Brave won’t go down as one of the great Pixar films - it conspicuously lacks the innovative wonder of Wall-E or Up - but after the colossal misstep that was Cars 2 last year, it finds the studio back on steady, if not exactly earth-shattering ground.
For Pixar, the film’s biggest claim to some sort of “leap forward” perhaps begins and ends with Merida (Kelly McDonald), the first lead female protagonist in their catalogue. She’s one of their strongest and feistiest, a plucky, tomboyish, bow-wielding princess who’s trying to defy 10th Century Scottish traditions by refusing her parents’ wish to marry her off to one of the sons of the three lords that rule the kingdom.
A little disappointingly, while its feminist themes and emotional mother-daughter bond provide sturdy storytelling anchors, Brave is more straightforward than one would expect from Pixar, the scope of the narrative rather limited considering the epic, inherently mythic feel of its period and environment.

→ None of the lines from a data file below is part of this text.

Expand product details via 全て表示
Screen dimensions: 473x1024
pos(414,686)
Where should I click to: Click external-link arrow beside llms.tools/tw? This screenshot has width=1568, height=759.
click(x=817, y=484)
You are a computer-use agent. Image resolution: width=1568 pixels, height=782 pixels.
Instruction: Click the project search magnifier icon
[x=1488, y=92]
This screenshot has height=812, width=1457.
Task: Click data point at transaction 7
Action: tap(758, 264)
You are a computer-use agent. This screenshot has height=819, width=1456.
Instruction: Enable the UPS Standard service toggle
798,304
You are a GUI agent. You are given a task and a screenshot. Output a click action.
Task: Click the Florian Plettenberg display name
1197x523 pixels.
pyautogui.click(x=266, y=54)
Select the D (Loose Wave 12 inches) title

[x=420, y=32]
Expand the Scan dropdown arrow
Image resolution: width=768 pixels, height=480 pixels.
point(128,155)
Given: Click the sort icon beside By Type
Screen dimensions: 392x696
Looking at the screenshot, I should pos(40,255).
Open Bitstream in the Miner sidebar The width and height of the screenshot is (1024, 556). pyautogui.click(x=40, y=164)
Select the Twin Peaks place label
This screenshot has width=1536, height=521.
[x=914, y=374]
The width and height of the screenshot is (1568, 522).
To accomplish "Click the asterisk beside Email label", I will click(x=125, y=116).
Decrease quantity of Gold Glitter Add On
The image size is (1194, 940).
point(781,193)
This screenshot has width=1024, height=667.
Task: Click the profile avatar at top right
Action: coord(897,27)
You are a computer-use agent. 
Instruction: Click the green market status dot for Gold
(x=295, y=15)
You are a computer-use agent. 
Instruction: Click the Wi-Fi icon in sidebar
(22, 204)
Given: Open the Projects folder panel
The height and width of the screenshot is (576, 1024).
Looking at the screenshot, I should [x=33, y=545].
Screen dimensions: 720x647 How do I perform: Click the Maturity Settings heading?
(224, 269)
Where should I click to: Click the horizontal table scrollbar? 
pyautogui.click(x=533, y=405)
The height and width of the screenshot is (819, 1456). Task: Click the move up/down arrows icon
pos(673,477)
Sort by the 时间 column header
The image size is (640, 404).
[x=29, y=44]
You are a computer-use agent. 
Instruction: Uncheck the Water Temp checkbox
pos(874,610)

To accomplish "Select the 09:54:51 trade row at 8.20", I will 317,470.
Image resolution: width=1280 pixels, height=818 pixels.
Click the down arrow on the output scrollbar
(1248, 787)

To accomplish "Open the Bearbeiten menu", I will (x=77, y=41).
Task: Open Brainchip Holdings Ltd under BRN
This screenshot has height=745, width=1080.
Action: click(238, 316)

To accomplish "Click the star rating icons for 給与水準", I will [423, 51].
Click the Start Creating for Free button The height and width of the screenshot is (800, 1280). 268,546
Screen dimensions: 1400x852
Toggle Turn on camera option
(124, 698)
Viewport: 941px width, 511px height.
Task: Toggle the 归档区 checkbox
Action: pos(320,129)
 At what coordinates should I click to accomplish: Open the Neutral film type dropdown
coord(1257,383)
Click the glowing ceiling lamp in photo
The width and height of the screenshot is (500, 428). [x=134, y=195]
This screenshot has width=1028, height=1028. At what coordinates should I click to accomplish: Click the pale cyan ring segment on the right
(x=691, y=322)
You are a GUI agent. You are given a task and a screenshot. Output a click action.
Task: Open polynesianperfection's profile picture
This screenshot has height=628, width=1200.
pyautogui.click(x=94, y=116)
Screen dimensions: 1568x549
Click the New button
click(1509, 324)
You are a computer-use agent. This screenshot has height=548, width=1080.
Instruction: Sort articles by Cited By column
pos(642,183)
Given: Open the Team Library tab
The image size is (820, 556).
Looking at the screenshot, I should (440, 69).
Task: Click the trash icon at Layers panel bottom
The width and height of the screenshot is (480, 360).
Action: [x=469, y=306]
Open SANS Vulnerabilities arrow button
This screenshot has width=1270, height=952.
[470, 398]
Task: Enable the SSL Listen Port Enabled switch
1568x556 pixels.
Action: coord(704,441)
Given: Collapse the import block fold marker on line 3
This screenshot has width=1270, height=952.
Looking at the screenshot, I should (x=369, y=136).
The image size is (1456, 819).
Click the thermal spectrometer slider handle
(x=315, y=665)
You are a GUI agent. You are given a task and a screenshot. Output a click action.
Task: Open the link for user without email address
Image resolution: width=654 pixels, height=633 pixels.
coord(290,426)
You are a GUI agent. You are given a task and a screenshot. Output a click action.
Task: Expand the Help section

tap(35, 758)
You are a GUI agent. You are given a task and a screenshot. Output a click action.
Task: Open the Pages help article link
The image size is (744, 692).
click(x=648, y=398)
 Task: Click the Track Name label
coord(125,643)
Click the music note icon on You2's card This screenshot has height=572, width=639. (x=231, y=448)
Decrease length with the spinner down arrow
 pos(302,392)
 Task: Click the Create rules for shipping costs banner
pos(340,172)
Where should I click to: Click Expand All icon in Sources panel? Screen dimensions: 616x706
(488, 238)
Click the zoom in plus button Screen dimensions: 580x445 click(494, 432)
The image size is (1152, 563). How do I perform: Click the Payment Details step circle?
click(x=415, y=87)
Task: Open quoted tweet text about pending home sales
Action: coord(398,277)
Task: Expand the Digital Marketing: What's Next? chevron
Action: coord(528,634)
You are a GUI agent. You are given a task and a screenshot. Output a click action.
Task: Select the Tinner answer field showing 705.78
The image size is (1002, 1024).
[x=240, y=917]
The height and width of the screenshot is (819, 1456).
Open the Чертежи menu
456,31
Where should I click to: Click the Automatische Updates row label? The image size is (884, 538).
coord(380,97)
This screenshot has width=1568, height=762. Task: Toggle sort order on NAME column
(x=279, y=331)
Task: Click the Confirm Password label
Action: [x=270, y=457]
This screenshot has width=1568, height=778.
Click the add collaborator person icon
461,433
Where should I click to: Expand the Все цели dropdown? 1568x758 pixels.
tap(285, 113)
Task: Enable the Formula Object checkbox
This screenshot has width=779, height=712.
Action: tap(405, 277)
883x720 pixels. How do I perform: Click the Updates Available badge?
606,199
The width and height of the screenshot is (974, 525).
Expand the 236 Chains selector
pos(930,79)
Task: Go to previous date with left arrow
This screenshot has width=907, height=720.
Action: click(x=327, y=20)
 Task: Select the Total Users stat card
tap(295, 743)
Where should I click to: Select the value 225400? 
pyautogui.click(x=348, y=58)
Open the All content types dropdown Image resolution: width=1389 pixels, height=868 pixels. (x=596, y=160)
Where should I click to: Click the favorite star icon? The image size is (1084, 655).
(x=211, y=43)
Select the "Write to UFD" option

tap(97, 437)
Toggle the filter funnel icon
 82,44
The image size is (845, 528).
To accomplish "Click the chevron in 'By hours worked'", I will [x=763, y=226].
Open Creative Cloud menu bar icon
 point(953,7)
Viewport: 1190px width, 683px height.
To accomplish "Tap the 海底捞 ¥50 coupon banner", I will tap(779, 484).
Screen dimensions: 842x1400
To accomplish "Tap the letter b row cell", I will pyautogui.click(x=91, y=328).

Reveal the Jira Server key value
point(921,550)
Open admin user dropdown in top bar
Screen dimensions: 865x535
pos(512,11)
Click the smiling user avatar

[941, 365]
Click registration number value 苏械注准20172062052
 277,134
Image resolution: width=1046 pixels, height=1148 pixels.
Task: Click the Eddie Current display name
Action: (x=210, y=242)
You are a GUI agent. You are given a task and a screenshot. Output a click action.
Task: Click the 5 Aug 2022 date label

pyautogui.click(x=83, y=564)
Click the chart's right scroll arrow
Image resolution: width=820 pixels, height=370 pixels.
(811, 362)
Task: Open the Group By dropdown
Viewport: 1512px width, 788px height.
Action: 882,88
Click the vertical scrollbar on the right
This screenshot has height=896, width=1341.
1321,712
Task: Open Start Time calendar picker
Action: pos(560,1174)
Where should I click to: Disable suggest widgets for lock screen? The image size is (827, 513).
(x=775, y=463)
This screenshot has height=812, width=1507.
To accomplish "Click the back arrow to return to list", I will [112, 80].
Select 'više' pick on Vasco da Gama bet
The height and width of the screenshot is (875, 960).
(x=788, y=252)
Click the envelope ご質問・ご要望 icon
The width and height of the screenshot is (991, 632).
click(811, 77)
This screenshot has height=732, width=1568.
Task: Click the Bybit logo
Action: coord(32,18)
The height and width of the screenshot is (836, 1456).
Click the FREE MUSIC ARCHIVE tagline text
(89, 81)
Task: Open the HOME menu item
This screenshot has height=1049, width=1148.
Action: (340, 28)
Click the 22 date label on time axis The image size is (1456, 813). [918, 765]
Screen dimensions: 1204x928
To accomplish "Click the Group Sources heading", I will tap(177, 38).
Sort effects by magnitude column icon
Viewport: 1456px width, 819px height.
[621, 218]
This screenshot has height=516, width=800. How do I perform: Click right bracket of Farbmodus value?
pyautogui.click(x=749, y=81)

The body-swapping slapstick that occurs after Merida’s encounter with a witch (Julie Walters) gives the film its flashes of inspired comic genius (the brothers fooling King Fergus by using a chicken roast to produce bear silhouettes is just perfect), and on a technical level, it’s difficult to fault. The action sequences dash and glide elegantly, the radiant bounce of Merida’s crimson curls rivals Disney’s work on Rapunzel’s flowing golden locks in Tangled (which this film plays like a darker cousin of) and the bear designs manage to straddle the line between fearsome realism and cartoony anthropomorphism. It must be said that though, Brave’s proportionally exaggerated Don Martin-esque male characters aren’t my favourite things Pixar has ever done.
Strangely, nothing in Brave comes close to matching the stunningly imaginative and heart-filling opening short film La Luna.